Tuesday, May 3, 2011

I'm with your ghost again

When I close my eyes I see you, no matter where I am, I can smell your perfume through these whispering pines.  I’m with your ghost again, it’s a shame about the weather but I know that soon we’ll be together and I can’t wait ‘til then. –“Colder Weather”, Zac Brown Band

There are times; more than ten years later, when heartbreaking moments come rushing back to me in vivid detail. A few weeks ago I heard that a family friend is dying of cancer. To be frank, it wasn’t a surprise. She has been hell-bent on her end for years now. But, so was my mom. The next day as I woke a memory rushed back at me, and I was transported back to December 27, 1998. When I stood there, alone, as doctors rushed in and my mother slipped away into a coma. I was there, the only one there, and as they asked if they should put her back on the ventilator I selfishly chose to prolong her agony. It’s true that it offered up an opportunity for some of my family to say good-bye, and for that I am grateful. But that moment, more than any of the others, stays with me.

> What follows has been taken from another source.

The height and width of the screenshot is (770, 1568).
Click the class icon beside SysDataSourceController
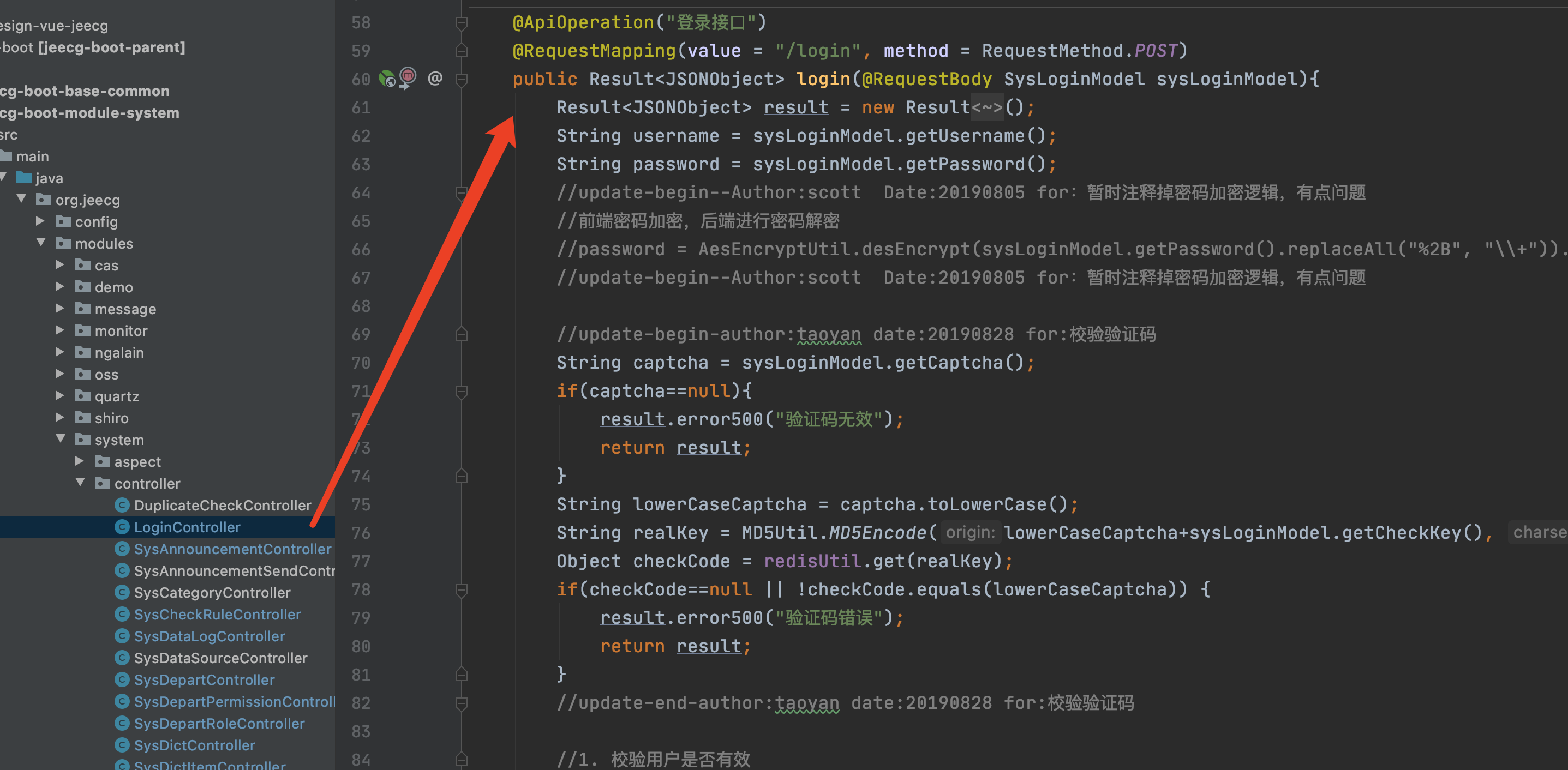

I found out yesterday that my step-mom was diagnosed with COPD, the same disease that claimed my mother. I guess I should know by now that life is full of twists and turns, and you just never know how quickly things can change, so you have to tell people how you feel about them when you have the chance. Lois saved my Dad. She brought air back to all of us and a sense of fun and humor that had been missing in our lonely house for years. For Lois, this diagnosis is just another reason to take a walk. She will continue her life as she always has and I suspect that will be true for years to come. So, with Mother’s Day approaching there is no time like the present to thank your mom, give her a hug and tell her that you love her. I love you, Lois. Thank you for resuscitating all of us.